Why Machine Learning-based DCIM Systems Are Becoming Best Practice.
Here’s a conundrum. While data center IT equipment has a lifespan of about three years, data center cooling equipment will endure about 15 years. In other words, your data center will likely undergo five complete IT refreshes within the lifetime of your cooling equipment – at the very least. In reality, refreshes happen much more frequently. Racks and servers come and go, floor tiles are moved, maintenance is performed, density is changed based on containment operations – any one of which will affect the ability of the cooling system to work efficiently and effectively.
If nothing is done to re-configure cooling operations as IT changes are made, and this is typically the case, the data center develops hot and cold spots, stranded cooling capacity and wasted energy consumption. There is also risk with every equipment refresh – particularly if the work is done manually.
There’s a better way. The ubiquitous availability of low cost sensors, in tandem with the emerging availability of machine learning technology, is leading to development of new best practices for data center cooling management. Sensor-driven machine learning software enables the impact of IT changes on cooling performance to be anticipated and more safely managed.

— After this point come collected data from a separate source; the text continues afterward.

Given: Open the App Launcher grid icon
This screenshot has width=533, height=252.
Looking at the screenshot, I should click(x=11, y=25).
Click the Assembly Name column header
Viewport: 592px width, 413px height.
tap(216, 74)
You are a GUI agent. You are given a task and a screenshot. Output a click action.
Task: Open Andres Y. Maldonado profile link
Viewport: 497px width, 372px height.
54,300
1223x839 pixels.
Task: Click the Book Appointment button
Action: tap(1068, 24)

Data centers instrumented with sensors gather real-time data which can inform software of minute-by-minute cooling capacity changes. Machine learning software uses this information to understand the influence of each and every cooling unit, on each and every rack, in real-time as IT loads change. And when loads or IT infrastructure changes, the software re-learns accordingly and updates itself, ensuring that the accuracy of its influence predictions remains current and accurate. This ability to understand cooling influence at a granular level also enables the software to learn which cooling units are working effectively – and at expected performance levels – and which aren’t.
This understanding also illuminates, in a data-supported way, the need for targeted corrective maintenance. With a clearer understanding and visualization of cooling unit health, operators can justify the right budget to maintain equipment effectively thereby improving the overall health and reducing risk in the data center.

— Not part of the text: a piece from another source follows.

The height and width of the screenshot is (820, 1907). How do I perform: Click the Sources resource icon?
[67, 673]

In one recent experience at a large US data center, machine learning software revealed that 40% of the cooling units were consuming power but not cooling. The data center operator was aware of the problem, but couldn’t convince senior management to expend budget because he couldn’t quantify the problem nor prove the value/need for a specific expenditure to resolve the issue. With new and clear data in hand, the operator was able to identify the failed CRACs and present the appropriate budget required to fix and replace them accordingly.
This ability to more clearly see the impact of IT changes on cooling equipment enables personnel to keep up with cooling capacity adjustment and, in most cases, eliminate the need for manual control. A reduction of the corresponding “on-the-fly, floor time corrections” also frees up operators to focus on problems that require more creativity and to more effectively manage physical changes such floor tile adjustments, etc.
There’s no replacement for experience-based human expertise. However, why not leverage your staff to do what they do best, and eliminate those tasks which are better served by software control. Data centers using machine learning software are undeniably more efficient and more robust. Operators can more confidently future proof themselves against inefficiency or adverse capacity impact as conditions change. For these reasons alone, use of machine learning-based software should be considered an emerging best practice.